The idea for this story is great, but the first barrier to me for losing myself in the book is the historical divide. King Arthur was fifth to sixth century. Even if the story doesn’t take place until much later it was the eleventh and twelfth centuries when Arthurian legend was popular. The Renaissance was the fifteenth to seventeenth centuries and most Renaissance Faires focus on the Tudor period in England, specifically Queen Elizabeth I (1533-1603) which is nowhere near Arthur’s time or when his legends were popular. Actually, Arthurian legends were most unpopular during the Renaissance time and only revived in the nineteenth century.
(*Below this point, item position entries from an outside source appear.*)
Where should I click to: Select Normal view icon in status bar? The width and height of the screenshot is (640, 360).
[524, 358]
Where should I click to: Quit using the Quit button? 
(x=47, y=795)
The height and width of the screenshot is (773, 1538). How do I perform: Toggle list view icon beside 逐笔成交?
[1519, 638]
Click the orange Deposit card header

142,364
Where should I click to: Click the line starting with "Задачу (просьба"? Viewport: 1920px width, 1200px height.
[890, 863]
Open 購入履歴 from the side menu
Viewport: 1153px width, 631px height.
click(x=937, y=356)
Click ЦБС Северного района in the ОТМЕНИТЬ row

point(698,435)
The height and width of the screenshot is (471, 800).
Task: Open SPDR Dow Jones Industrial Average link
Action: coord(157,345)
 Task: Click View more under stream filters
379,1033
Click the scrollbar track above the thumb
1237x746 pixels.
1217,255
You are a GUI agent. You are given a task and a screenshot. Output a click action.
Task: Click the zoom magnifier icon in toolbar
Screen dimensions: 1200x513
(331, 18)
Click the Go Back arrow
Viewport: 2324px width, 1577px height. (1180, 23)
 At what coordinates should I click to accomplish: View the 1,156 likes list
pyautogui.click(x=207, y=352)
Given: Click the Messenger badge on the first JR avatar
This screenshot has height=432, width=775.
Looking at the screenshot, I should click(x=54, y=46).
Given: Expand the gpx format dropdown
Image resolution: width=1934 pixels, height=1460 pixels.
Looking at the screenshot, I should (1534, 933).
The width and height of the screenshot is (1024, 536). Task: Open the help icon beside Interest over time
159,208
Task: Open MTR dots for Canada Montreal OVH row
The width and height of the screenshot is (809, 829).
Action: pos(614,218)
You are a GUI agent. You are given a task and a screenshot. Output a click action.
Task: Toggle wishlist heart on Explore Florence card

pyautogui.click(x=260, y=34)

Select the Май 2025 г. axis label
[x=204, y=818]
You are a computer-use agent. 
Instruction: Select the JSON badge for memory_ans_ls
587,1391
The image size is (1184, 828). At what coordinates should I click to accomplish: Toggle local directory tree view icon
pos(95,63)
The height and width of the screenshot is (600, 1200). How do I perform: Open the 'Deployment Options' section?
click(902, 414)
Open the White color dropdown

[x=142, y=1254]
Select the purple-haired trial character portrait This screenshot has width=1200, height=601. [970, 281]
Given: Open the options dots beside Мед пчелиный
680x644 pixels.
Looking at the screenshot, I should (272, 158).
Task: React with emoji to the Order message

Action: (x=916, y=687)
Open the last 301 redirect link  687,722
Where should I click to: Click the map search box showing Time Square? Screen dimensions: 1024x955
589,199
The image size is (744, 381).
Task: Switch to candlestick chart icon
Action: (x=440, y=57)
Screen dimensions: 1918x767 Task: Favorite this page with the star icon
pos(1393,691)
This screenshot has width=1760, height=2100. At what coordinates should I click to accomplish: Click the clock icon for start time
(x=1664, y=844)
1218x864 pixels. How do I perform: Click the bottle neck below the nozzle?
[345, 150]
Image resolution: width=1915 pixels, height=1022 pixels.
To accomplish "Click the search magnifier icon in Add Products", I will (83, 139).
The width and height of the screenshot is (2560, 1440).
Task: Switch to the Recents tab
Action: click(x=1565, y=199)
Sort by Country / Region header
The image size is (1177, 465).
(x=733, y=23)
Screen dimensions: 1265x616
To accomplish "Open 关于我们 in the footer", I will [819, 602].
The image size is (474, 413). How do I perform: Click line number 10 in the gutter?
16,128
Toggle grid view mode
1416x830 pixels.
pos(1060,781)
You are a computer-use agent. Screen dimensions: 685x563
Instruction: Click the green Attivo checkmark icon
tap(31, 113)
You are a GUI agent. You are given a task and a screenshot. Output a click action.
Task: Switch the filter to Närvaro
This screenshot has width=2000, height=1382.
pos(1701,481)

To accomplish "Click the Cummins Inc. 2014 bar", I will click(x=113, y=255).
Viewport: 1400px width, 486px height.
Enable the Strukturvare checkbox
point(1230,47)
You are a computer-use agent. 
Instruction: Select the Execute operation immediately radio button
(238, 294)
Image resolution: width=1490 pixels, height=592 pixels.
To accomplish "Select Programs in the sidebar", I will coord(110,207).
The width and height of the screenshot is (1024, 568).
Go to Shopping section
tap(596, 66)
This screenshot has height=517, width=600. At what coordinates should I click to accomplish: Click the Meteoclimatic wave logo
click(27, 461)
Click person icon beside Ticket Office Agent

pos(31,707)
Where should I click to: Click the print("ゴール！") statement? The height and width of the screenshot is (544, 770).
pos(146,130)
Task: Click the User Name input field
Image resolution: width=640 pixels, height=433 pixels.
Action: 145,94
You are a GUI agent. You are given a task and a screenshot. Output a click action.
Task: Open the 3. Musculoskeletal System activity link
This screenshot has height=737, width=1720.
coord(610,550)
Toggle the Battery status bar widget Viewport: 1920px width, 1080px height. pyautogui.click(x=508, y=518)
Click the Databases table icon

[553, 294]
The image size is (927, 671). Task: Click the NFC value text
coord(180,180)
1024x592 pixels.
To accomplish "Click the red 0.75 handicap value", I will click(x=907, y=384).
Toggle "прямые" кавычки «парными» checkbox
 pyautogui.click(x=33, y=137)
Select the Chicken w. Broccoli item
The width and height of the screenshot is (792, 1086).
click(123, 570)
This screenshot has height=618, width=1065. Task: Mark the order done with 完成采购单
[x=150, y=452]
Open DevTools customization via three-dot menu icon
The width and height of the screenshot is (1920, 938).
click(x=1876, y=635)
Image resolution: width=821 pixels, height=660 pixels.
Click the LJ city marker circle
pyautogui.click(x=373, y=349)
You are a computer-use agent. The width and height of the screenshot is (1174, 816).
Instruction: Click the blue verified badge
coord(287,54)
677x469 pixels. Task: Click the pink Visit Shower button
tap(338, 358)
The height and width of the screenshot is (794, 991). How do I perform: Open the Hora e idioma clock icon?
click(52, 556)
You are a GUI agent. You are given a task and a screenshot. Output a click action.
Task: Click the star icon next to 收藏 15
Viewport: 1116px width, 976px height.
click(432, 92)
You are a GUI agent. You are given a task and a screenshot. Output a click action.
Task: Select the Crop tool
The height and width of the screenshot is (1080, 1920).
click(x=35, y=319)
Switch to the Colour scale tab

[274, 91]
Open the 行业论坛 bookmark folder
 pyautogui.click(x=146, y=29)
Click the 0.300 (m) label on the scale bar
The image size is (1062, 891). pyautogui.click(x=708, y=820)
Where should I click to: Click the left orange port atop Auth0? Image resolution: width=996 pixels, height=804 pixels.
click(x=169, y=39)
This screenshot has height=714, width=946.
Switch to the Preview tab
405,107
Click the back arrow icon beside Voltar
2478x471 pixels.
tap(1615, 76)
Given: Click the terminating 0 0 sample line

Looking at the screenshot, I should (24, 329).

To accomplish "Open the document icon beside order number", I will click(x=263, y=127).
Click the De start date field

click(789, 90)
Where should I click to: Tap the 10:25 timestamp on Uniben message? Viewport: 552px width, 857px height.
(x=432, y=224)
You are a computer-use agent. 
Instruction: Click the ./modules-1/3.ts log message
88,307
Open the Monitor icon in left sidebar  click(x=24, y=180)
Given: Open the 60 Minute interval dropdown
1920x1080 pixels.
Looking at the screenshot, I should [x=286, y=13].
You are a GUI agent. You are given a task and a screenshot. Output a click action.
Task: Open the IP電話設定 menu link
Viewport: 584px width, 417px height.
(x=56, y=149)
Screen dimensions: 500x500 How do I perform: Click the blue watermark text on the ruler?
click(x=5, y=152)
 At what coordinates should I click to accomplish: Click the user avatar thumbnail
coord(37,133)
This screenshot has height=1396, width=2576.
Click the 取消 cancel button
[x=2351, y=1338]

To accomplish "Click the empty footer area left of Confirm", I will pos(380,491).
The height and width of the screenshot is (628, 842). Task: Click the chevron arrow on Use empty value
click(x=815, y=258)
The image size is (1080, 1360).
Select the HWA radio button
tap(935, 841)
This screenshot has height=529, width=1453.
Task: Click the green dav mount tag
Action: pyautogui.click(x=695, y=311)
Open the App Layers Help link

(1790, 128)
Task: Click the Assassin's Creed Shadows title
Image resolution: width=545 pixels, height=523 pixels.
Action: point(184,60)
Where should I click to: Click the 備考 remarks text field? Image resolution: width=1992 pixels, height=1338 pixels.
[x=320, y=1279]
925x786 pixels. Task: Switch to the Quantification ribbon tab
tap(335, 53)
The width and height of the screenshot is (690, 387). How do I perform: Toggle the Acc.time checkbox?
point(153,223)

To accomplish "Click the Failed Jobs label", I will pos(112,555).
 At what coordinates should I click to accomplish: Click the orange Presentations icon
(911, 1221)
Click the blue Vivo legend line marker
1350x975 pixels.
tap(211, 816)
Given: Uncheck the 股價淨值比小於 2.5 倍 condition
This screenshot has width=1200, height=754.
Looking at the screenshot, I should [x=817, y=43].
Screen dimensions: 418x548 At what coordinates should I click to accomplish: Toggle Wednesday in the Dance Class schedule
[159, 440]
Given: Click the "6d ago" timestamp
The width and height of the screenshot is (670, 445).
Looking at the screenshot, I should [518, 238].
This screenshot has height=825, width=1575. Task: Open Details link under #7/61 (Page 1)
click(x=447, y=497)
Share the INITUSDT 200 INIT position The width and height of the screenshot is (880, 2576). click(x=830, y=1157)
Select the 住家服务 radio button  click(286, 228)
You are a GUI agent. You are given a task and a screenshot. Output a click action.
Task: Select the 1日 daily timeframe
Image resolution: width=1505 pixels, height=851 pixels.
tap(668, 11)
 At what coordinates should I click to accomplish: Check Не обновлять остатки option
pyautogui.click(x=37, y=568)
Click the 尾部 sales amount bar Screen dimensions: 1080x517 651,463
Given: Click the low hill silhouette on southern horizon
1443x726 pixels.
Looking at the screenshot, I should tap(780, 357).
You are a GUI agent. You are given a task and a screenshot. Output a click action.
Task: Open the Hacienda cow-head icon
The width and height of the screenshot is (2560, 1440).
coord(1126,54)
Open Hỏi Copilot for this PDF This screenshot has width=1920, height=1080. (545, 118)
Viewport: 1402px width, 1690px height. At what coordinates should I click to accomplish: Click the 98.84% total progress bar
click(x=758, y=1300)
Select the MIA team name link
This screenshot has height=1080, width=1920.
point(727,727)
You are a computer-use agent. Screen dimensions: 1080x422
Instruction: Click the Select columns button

This would be so easy to fix simply by exchanging all the “Renaissance” mentions to “Medieval”.
Secondly, Gwen is a woman of color yet her eyes are gray, her skin is termed “honey colored” and her hair is described several times as “golden” and once as “sandy brown”. Quite apart from the fact that golden is quite different from sandy brown, neither of those say “woman of color” to me. If your heroine is Black why not give her darker eye, skin and hair coloring?
Finally, the sex scene uses euphemistic words and at times borders on purple prose.
The characters are well drawn and interesting, and the basic premise of the story is good. Unfortunately the execution doesn’t follow through.
This is an objective review and not an endorsement of this book.